Все станет ясным, лишь только за разрешением этих вопросов мы обратимся не к печатным произведениям Ростопчина, а к его частной переписке. Эта переписка вскрывает с совершенной отчетливостью, что и в основе его галлофобии, вспыхнувшей с 1807 г., лежал тот же «дворянский страх», который мы нашли в основе его социальных и политических воззрений.
Франция как рассадник салонной культуры, как законодательница мод и даже как источник просветительной философии и изысканной литературы, не только не была ненавидима Ростопчиным в первую половину его жизни, но, наоборот, имела в нем одного из своих горячих поклонников.
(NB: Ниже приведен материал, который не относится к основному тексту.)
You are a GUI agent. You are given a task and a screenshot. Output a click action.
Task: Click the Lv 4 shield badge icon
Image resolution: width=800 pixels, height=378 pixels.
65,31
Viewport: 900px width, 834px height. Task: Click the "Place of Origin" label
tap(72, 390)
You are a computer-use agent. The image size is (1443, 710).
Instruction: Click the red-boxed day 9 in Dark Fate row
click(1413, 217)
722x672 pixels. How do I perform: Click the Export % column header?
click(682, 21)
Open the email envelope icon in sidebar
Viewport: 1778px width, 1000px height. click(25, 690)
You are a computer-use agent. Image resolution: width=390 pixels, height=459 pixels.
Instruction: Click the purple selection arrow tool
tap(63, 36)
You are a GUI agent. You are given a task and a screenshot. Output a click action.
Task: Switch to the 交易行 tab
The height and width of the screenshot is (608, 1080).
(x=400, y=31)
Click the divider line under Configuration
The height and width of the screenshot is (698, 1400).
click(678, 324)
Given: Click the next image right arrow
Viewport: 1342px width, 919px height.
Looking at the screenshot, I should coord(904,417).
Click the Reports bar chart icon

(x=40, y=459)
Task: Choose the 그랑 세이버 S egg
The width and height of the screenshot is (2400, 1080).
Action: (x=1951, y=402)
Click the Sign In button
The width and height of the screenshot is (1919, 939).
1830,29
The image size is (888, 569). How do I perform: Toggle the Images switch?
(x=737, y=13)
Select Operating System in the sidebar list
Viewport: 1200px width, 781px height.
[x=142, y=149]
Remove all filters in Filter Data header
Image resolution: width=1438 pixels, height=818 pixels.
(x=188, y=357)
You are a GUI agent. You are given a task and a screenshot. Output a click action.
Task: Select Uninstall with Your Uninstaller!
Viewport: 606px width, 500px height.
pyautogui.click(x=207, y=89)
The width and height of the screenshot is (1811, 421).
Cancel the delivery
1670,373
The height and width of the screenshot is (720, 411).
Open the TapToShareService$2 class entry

С каким увлечением этот будущий ненавистник всего французского восхвалял в свое время в письме к княгине Дашковой[384]
французский гений Дидро[385]!Эксцессы французской революции, в которых для дворянских ушей Ростопчина явственно прозвучало memento mori по адресу привилегированной знати, все же не изменили его общего тяготения к Франции, которому он и оставался верен до 1806–1807 гг.: ведь социальные передряги, пережитые Францией, казались чем-то неизмеримо далеким от русской жизни, не могущими иметь к ней ни малейшего отношения. Русско-прусская коалиция[386]
, однако, вдруг показала, что Наполеон в своих завоевательных стремлениях чуть ли уже не вплотную подходит к пределам России. Тильзитский союз[387] был принят русским обществом как прелюдия к борьбе с Наполеоном не на жизнь, а на смерть. Мы теперь знаем, что точно так же смотрел на этот союз и сам император Александр. И тотчас же русским дворянством овладел все возрастающий страх перед французской опасностью. Боялись не военного гения Наполеона, не возможных поражений русских войск на ратном поле; боялись магической силы одного призывного слова, которое могло раздаться из уст французов: то было слово — воля. Дворянство не сомневалось, что лишь только пришлые иноземцы провозгласят этот призыв, он найдет могучий отклик в многомиллионной крепостной массе, и Россия вмиг будет объята крестьянским мятежом. Дворянское общество в 1806–1807 гг. начало взирать на французов со страхом и трепетом не как на возможных будущих покорителей русского государства, но как на возможных будущих освободителей русских крестьян от крепостного ига. Этот «дворянский страх» всецело переполнил и душу Ростопчина, и под его-то давлением все французское представилось ему в отталкивающем, отвратительном свете. Тогда-то он и превратился внезапно из выкормыша французской культуры в самого необузданного галлофоба. Нет ничего легче, как подтвердить все только что сказанное документальными цитатами. Трудность может состоять разве только в обилии этого материала, которого так много, что не знаешь, какие именно цитаты предпочесть в качестве образчика, ибо все они одинаково характерны и отчетливо убедительны.